This reference architecture shows a set of proven practices for running SAP HANA on Azure (Large Instances) with high availability (HA) and disaster recovery (DR). Called HANA Large Instances (HLI), this offering is deployed on physical servers in Azure regions.
The diagram shows two Azure regions. The primary region contains an application tier with SAP applications, an SAP HANA server pool, and an ExpressRoute gateway. The ExpressRoute gateway connects to the secondary region, which contains a replicated HANA server pool.
Download a Visio file of this architecture.
Deploying this reference architecture requires appropriate licensing of SAP products and other non-Microsoft technologies.
This reference architecture depicts a simple scale-up scenario to demonstrate core concepts in the deployment and operation of an SAP HANA system on Azure. For options, see other installation scenarios for HANA Large Instances.
This architecture consists of the following infrastructure components.
Virtual network. The Azure Virtual Network (VNet) service securely connects Azure resources to each other and is subdivided into separate subnets for each layer.
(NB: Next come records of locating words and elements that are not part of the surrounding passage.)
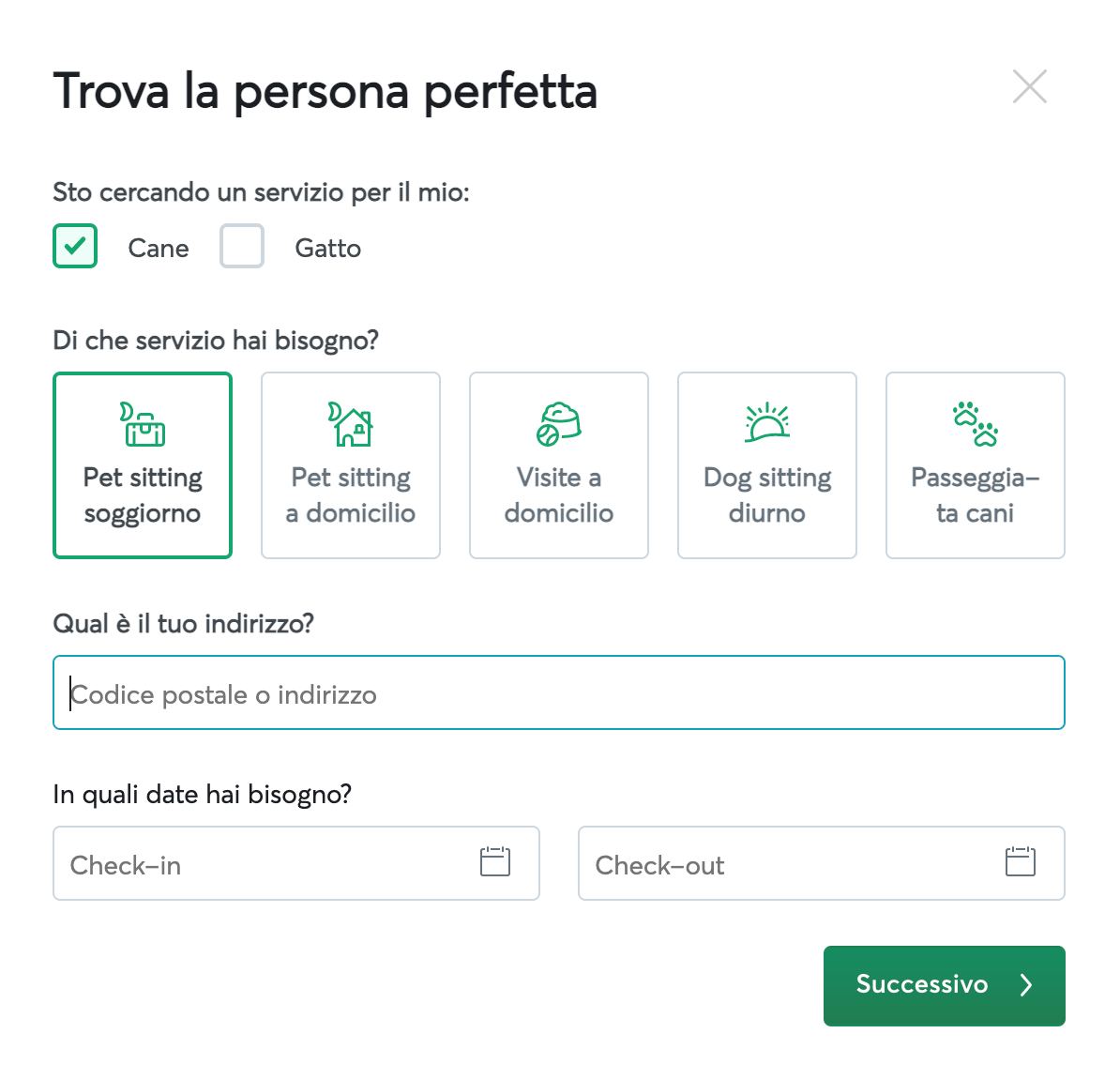Screen dimensions: 1120x1079
Task: Open the Check-out date field
Action: 822,863
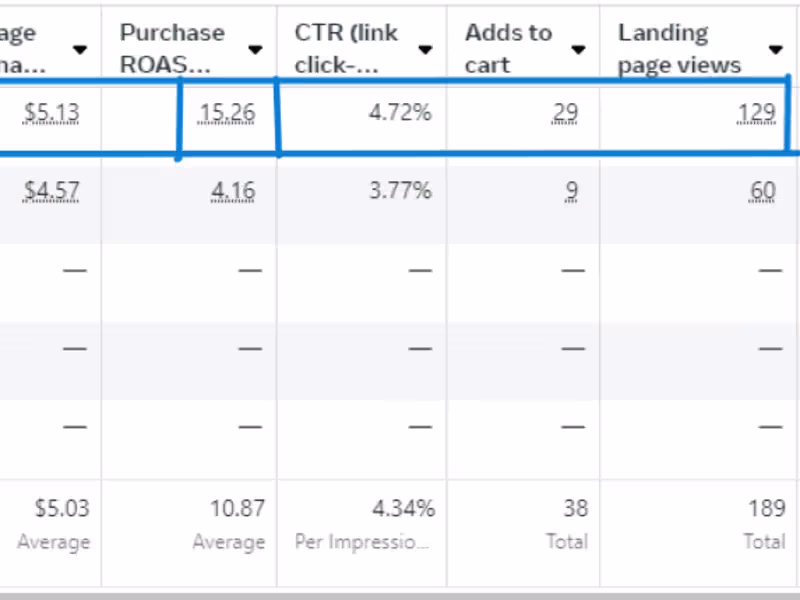Open the CTR (link click) column dropdown arrow

(x=426, y=47)
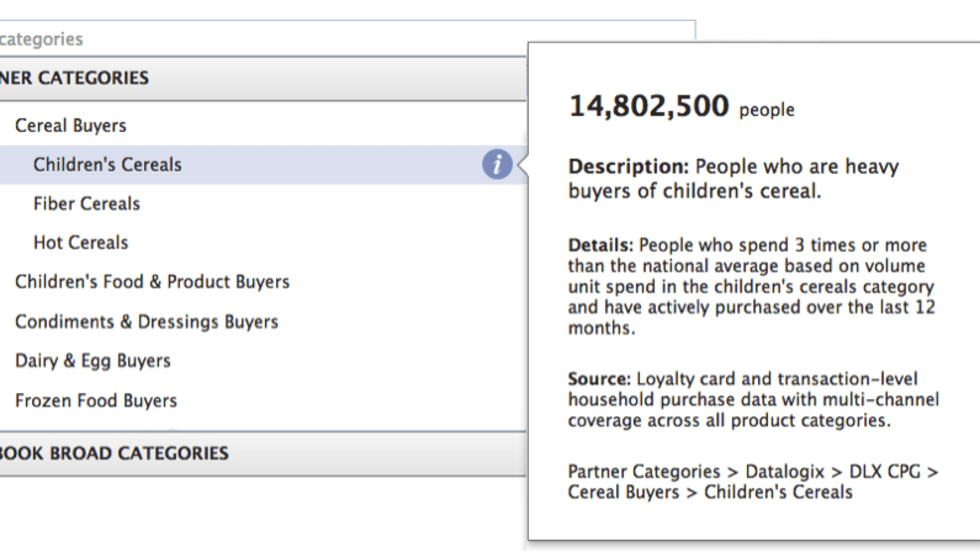Image resolution: width=980 pixels, height=552 pixels.
Task: Open the Dairy & Egg Buyers category
Action: click(93, 361)
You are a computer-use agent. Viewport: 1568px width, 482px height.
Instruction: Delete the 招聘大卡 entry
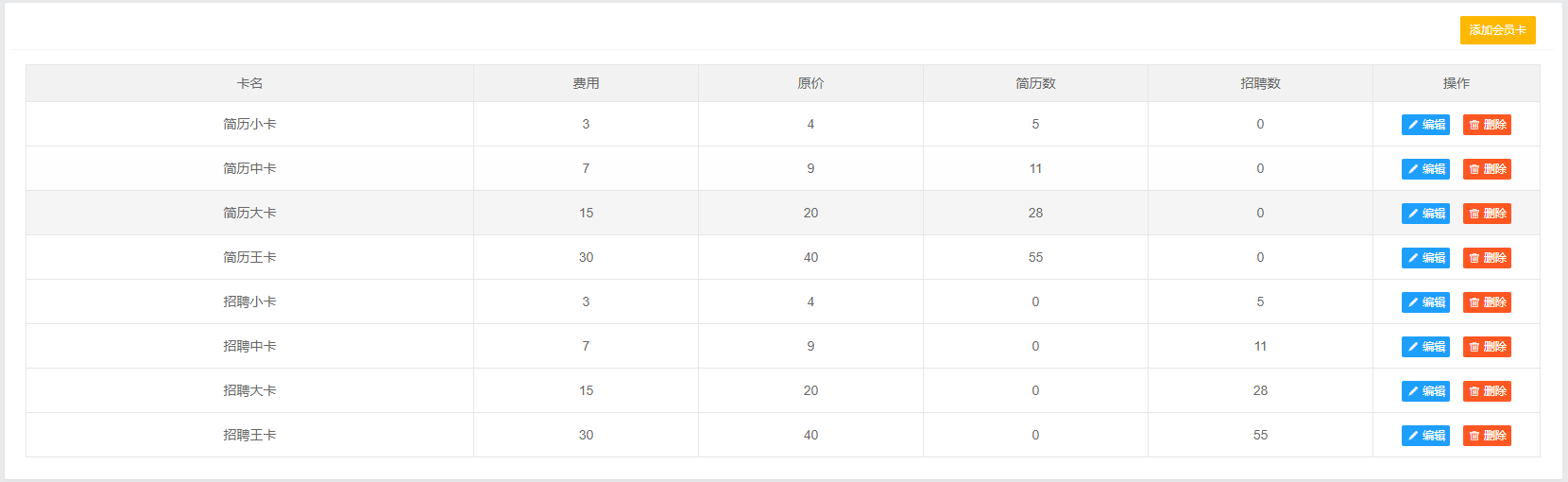(x=1486, y=391)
SAP application layers are deployed on Azure Virtual Machines (VMs) to connect to the HANA database layer residing on large instances.
HLI Revision 4 network. As of July 2019, two revisions of HANA Large Instances are available. This implementation assumes Revision 4 (Rev 4), the design that is deployed in Azure datacenters in close physical proximity to the Azure VMs where the SAP application servers run. When used in conjunction with an [ExpressRoute FastPath][fastpath] configuration, Rev 4 elevates application performance. These networking features also support the Rev 3 deployment.
Virtual machines (VMs). VMs are used in the SAP application layer and shared services layer. The latter includes a jump box used by administrators to set up HANA Large Instances and to provide access to other VMs. To colocate the SAP application servers in the same datacenter with the HANA Large Instance units, use proximity placement groups.
HANA Large Instance. This physical server is certified to meet SAP HANA Tailored Datacenter Integration (TDI) standards for running SAP HANA. This architecture uses two HANA Large Instances: a primary and a secondary compute unit. High availability at the data layer is provided through HANA System Replication (HSR).
High Availability Pair. A group of HANA Large Instances blades are managed together to provide database redundancy and reliability.
Microsoft Enterprise Edge (MSEE). MSEE is a connection point from a connectivity provider or your network edge through an ExpressRoute circuit.
Network interface cards (NICs). To enable communication, the HANA Large Instance server provides four virtual NICs by default. This architecture requires one NIC for client communication, a second NIC for the node-to-node connectivity needed by HSR, a third NIC for HANA Large Instance storage, and a fourth for iSCSI used in high availability clustering.
Network File System (NFS) storage. The NFS server supports the network file share that provides secure data persistence for HANA Large Instance.
ExpressRoute. ExpressRoute is the recommended Azure networking service for creating private connections between an on-premises network and Azure VNets that do not go over the public internet. Azure VMs connect to HANA Large Instances using another ExpressRoute connection. The ExpressRoute connection between the Azure VNet and the HANA Large Instances is set up as part of the Microsoft offering.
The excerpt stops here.